MTM Essentials for Hypertension Management, Part 2: Drug Therapy Considerations

By Wojtaszek, Danielle; Dang, Devra K. | Drug Topics, May 2014 | Go to article overview

MTM Essentials for Hypertension Management, Part 2: Drug Therapy Considerations


Wojtaszek, Danielle, Dang, Devra K., Drug Topics


Abstract

Antihypertensive drug therapy to control blood pressure can decrease rates of morbidity and mortality associated with hypertension. These drugs are associated with various adverse effects and drug-drug interactions that must be taken into consideration when choosing an appropriate agent to treat patients with hypertension. The "2014 Evidence-Based Guideline for the Management of High Blood Pressure in Adults" from the JNC 8 provides guidance on place in therapy of the various antihypertensive drug classes and is reviewed in this article. Pharmacists must also be aware of the use of herbal supplements that can affect blood pressure and potentially interact with prescribed antihypertensives.
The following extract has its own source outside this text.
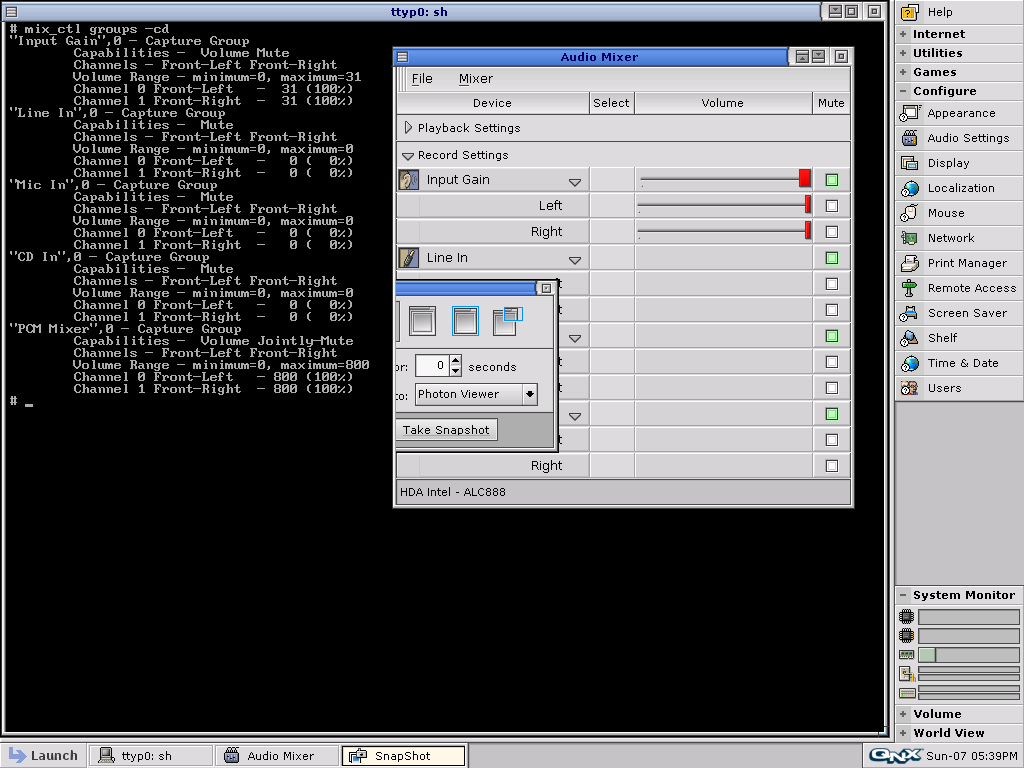Click the Launch button on the taskbar
The image size is (1024, 768).
pos(43,756)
Hypertension is a major risk factor for adverse cardiovascular, cerebrovascular, and renal outcomes and is strongly correlated with cardiovascular morbidity and mortality. Studies have shown that therapy to control blood pressure reduces the increased rates of cardiovascular events and that antihypertensive drug therapy can decrease rates of death associated with hypertension.1 The various antihypertensive drug classes have specific places in therapy based on patient-specific factors, such as race and comorbid conditions, due to evidence that supports benefit of use in those populations. Despite the benefits of antihypertensive medications, these agents are not without risk of adverse effects and drug-drug interactions that may affect choice of therapy. Additionally, the use of herbal products must be taken into consideration due to potential effects on blood pressure and concomitant prescribed medications. Pharmacists can play an important role in identifying and resolving medication-related problems in the treatment of patients with hypertension.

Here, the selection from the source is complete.